The woes of non-banking finance companies and housing finance companies continue to reverberate through the financial system. A few days ago, Dewan Housing Finance Corporation defaulted on its interest obligations. Its short-term rating has been cut to default. Financial conditions have worsened with spreads of NBFC bonds rising significantly in the recent past. At one level, the argument can be made that lenders are re-evaluating their risk. That the market is discriminating between the better-rated NBFCs and those whose balance sheets appear problematic. And, that an intervention at this stage will create problems of moral hazard. But, there is genuine concern that the DHFL default can “accentuate contagion risk in the financial sector”, as noted by the investment house CLSA in a note. This needs to be addressed.

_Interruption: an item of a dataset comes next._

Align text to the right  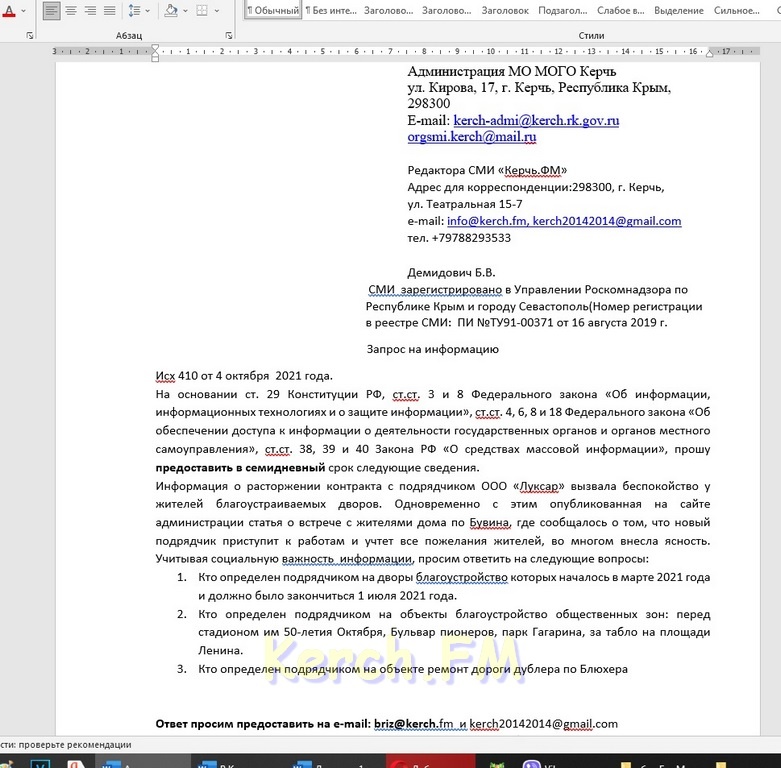(90, 11)
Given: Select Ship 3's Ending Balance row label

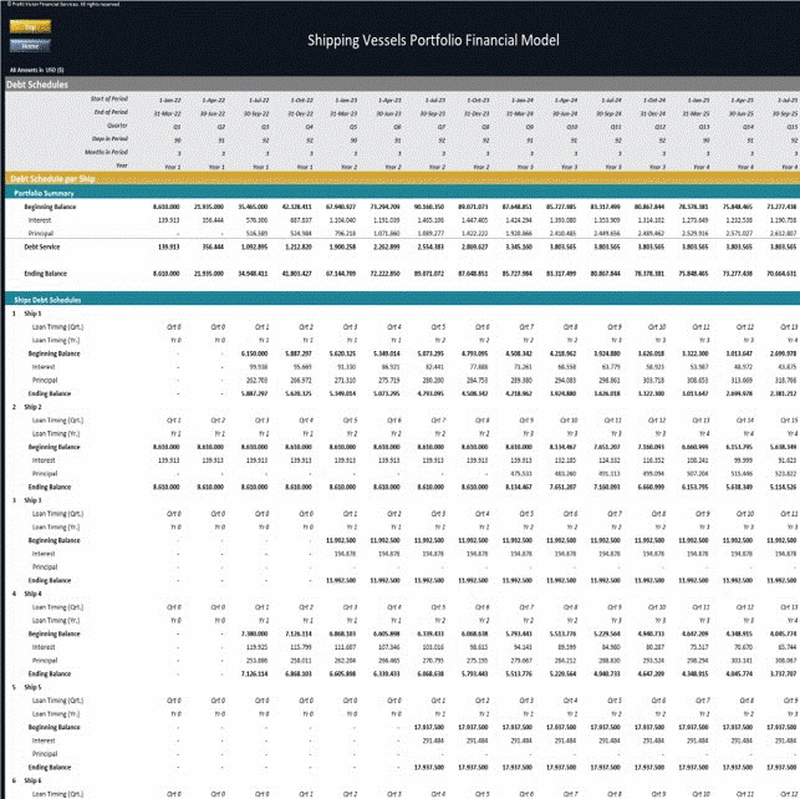Looking at the screenshot, I should (x=48, y=580).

A possible solution is for the RBI to open a special borrowing window to provide liquidity to NBFCs/HFCs. As was done during the financial crisis of 2008, the central bank, under sections 17 and 18 of the RBI act, can provide short term liquidity to NBFCs, till financial conditions normalise. But, the RBI doesn’t seem inclined towards this route, presumably because it will be difficult to differentiate between NBFCs. It could also nudge banks to increase their lending to NBFCs. To this effect, it has already eased norms for maintaining risk weights on bank lending to NBFCs. Further easing of systemic liquidity could boost flows to NBFCs. The question is will risk-averse banks lend? Part of the problem is that the difficulty in differentiating between illiquid NBFCs from those that are insolvent. To address this, some have advocated for an asset quality review to reveal the true state of NBFCs’ books. While this will address issues of information asymmetry, such a move may end up prolonging the crisis. Perhaps, the RBI could identify systemically important NBFCs and backstop them through banks.

But the larger issue of resolution of financial firms remains. Situations such as the current one warrant swift resolution so that problems remain contained. Perhaps, the newly formed cabinet committee on investment and growth could contemplate bringing back the FRDI bill, with modifications to address contentious issues like the bail-in clause and deposit insurance.